Very few sectors outperformed. Banks have done well with 24.8 per cent growth in sales volumes and net profit growth of 22.6 per cent. There is a clear divide within the sector. Private sector banks registered 31.2 per cent growth in sales and net profit growth of 28.8 per cent while public sector banks registered 23 per cent growth in sales and 19 per cent growth in net profits. Non-banking finance has also done well with 22 per cent growth in net profits and 27 per cent increase in sales. IT has ridden rupee depreciation to register 31.8 per cent increase in sales and 37 per cent growth in net profits. TCS and HCL Tech shored up overall results despite poor performances from Wipro and Infosys. Cement had a third successive excellent quarter with 20.8 per cent growth in net profits and 17 per cent growth in sales. Fast-moving consumer goods generated an astonishing 69 per cent growth in net profits while registering only 15.3 per cent sales growth. This is largely attributable to giant Hindustan Unilever’s improved performance.
Several key sectors have disappointed investors.

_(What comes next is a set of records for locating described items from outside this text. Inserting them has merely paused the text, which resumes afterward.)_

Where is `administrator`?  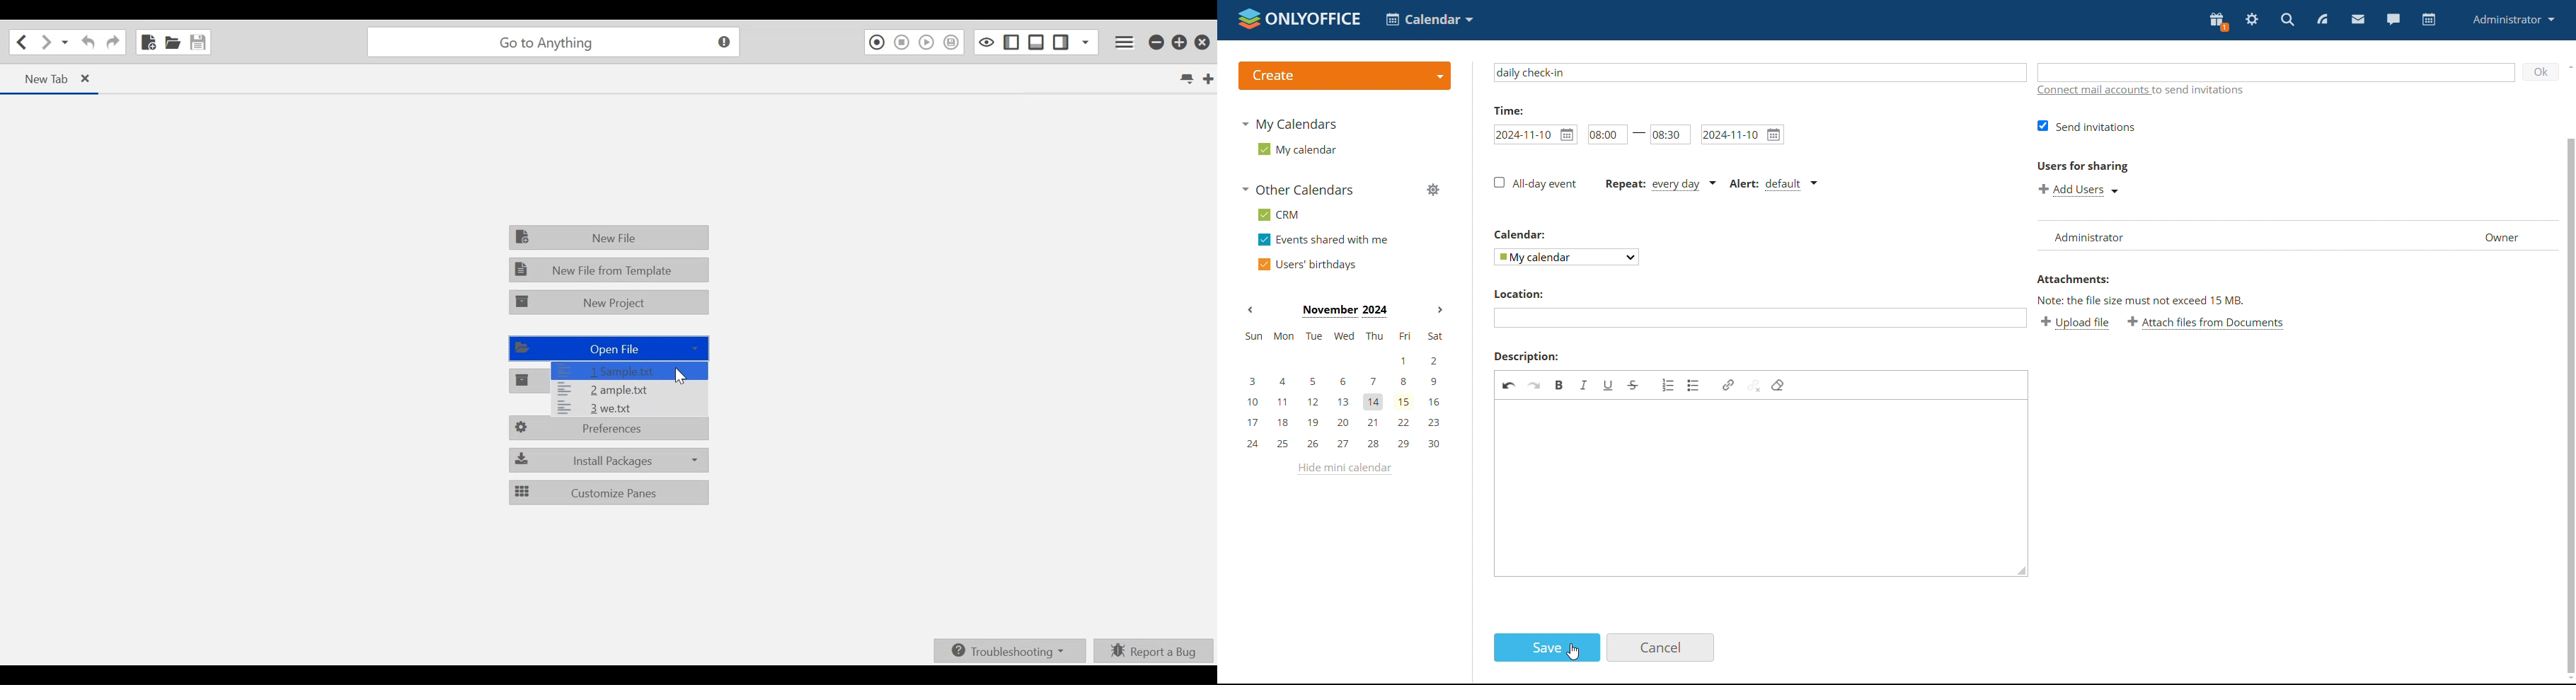 administrator is located at coordinates (2512, 18).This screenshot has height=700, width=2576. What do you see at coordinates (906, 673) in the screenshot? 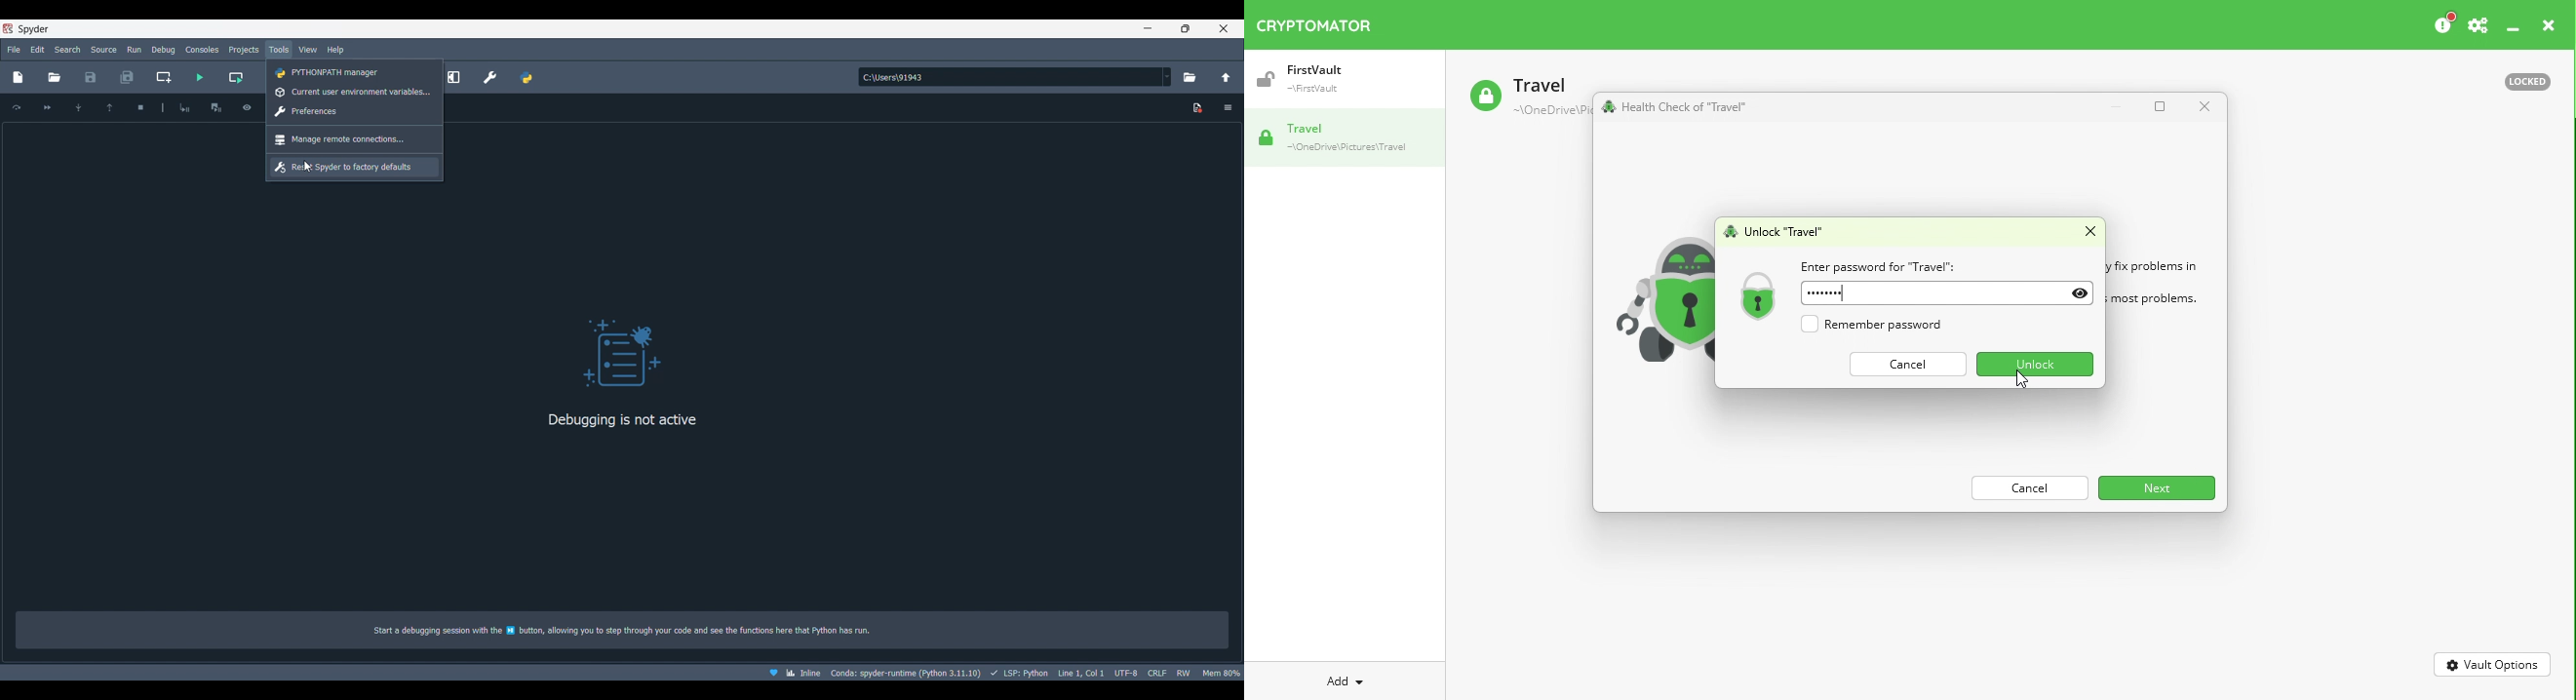
I see `Conda:spyder-runtime (Python 3.11.10)` at bounding box center [906, 673].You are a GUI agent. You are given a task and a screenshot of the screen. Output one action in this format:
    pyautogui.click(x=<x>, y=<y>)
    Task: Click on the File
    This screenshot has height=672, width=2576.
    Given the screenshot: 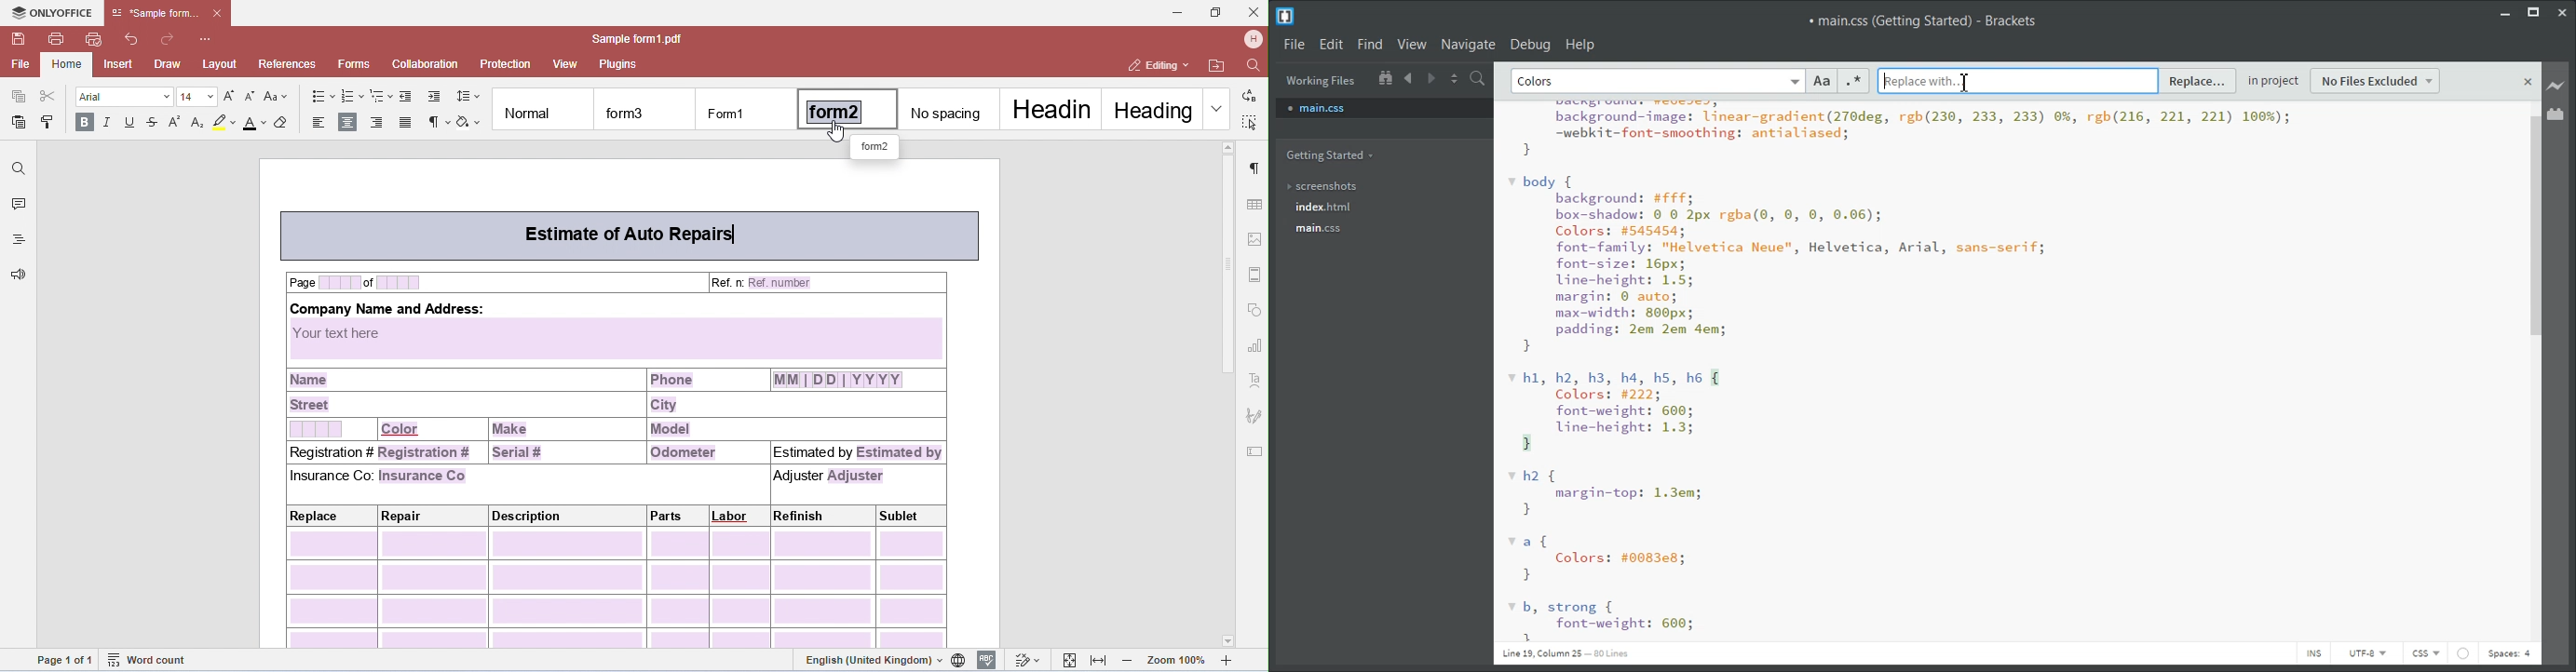 What is the action you would take?
    pyautogui.click(x=1293, y=43)
    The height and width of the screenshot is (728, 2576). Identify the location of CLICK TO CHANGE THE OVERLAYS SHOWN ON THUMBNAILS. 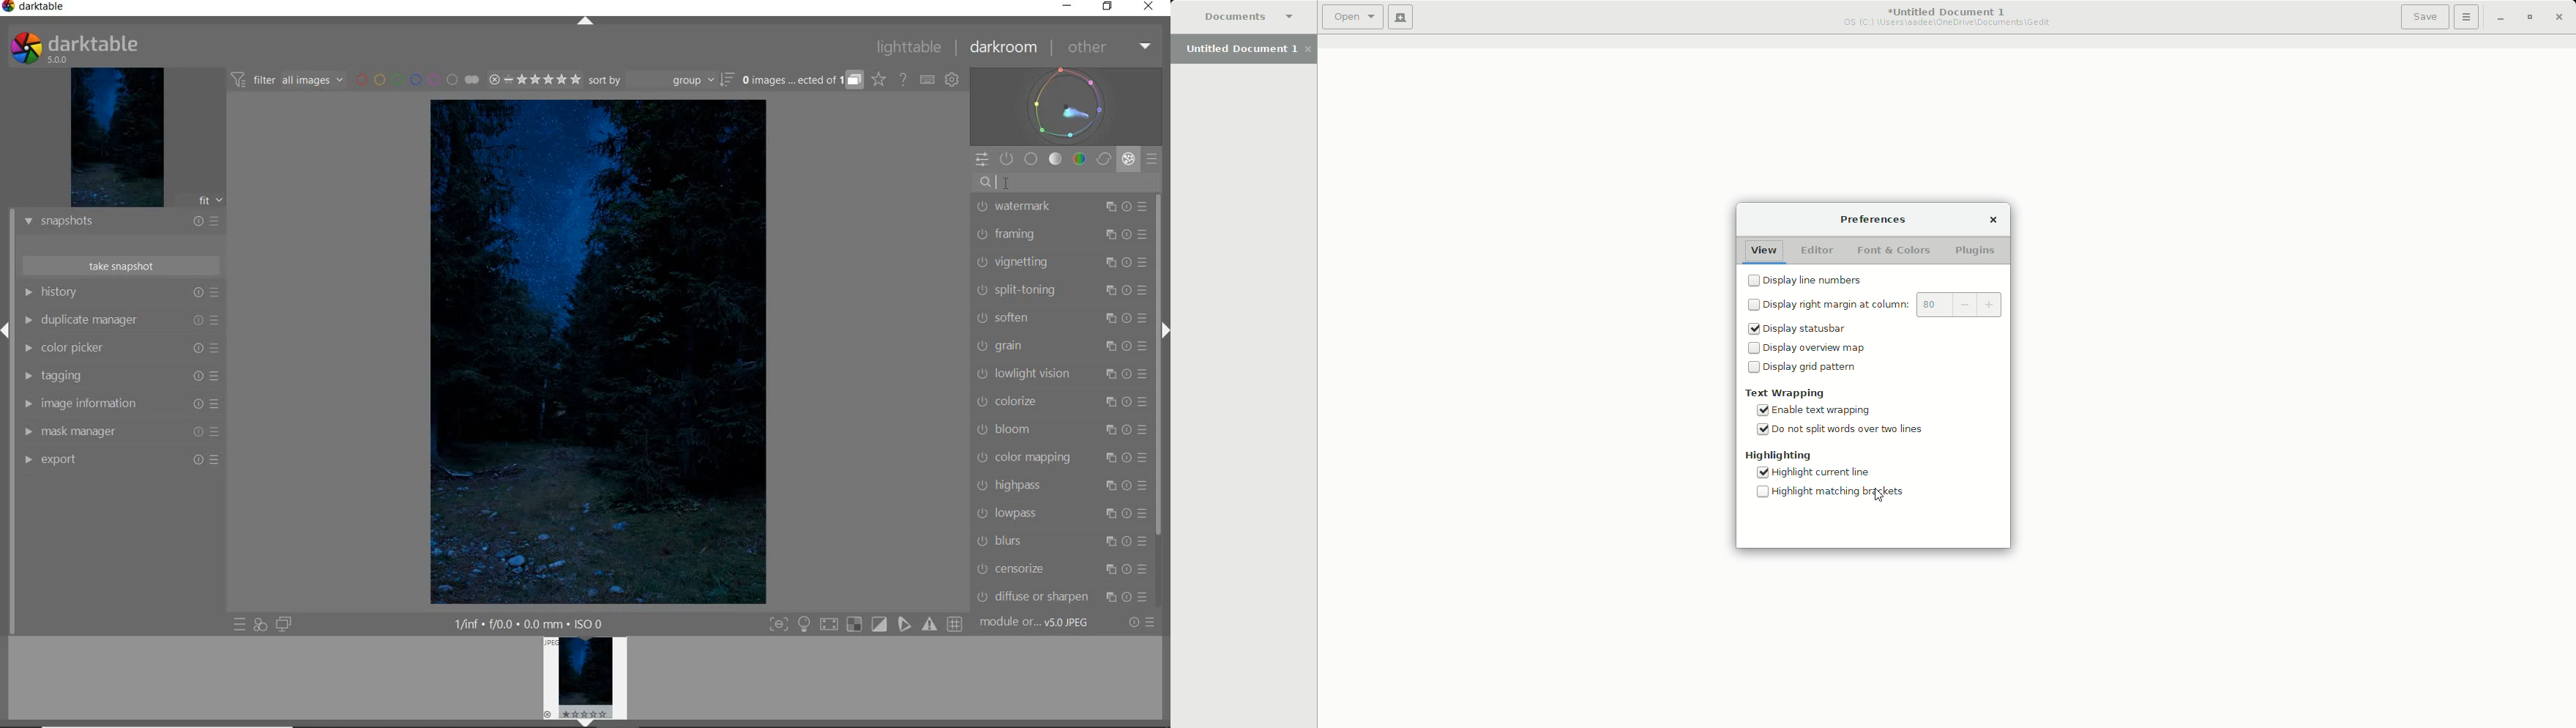
(879, 79).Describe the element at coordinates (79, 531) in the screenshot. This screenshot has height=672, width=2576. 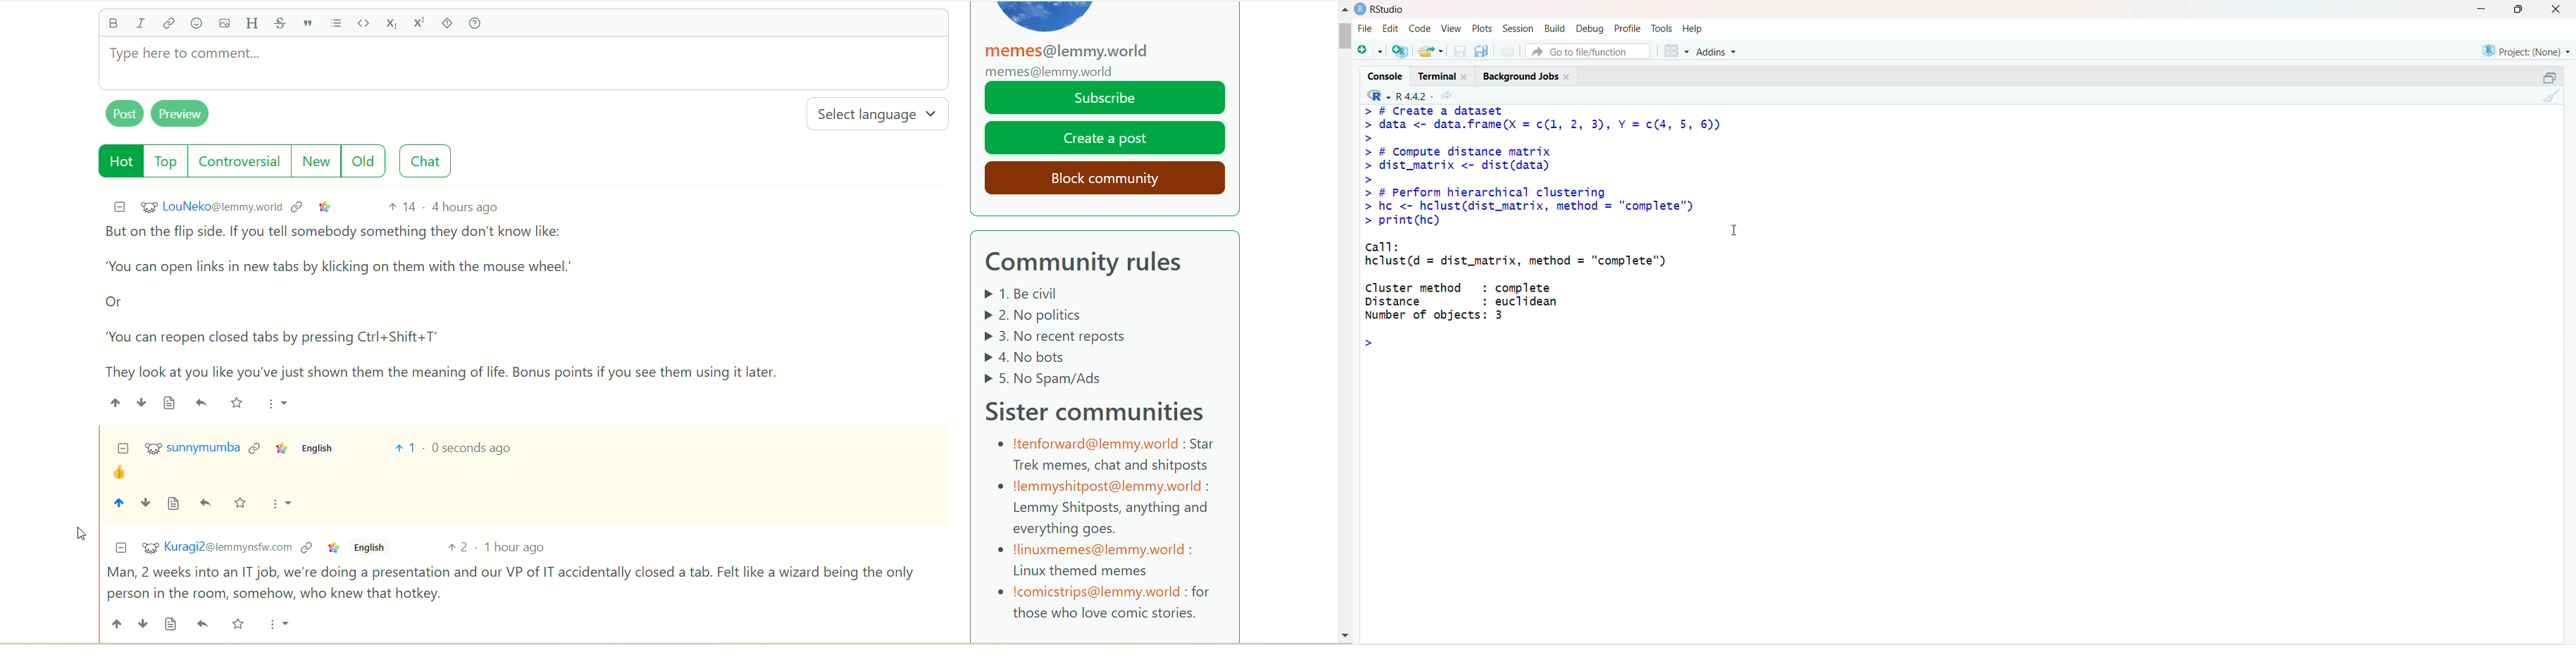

Refining for instance, has been dragged down by declining net profits from Reliance Industries (the oil marketing PSUs, which are yet to declare results, could pull margins down further). Automobiles have seen a 4.4 per cent decline in net profits and auto ancillaries have been hit even harder with 16 per cent decline in net profits. Capital goods as a whole have registered a nominal 3 per cent growth in net profits though the electrical goods segment has done a little better.
The broad picture doesn’t show much signs of an uptick in the business cycle. Inflation based on the Wholesale Price Index was up by about 9 per cent year-on-year. Factor that in and the results look anaemic. Given the impact of interest costs and the Reserve Bank's uncompromising stance on rates, India Inc is unlikely to bounce back until there is a trend reversal in the inflation cycle.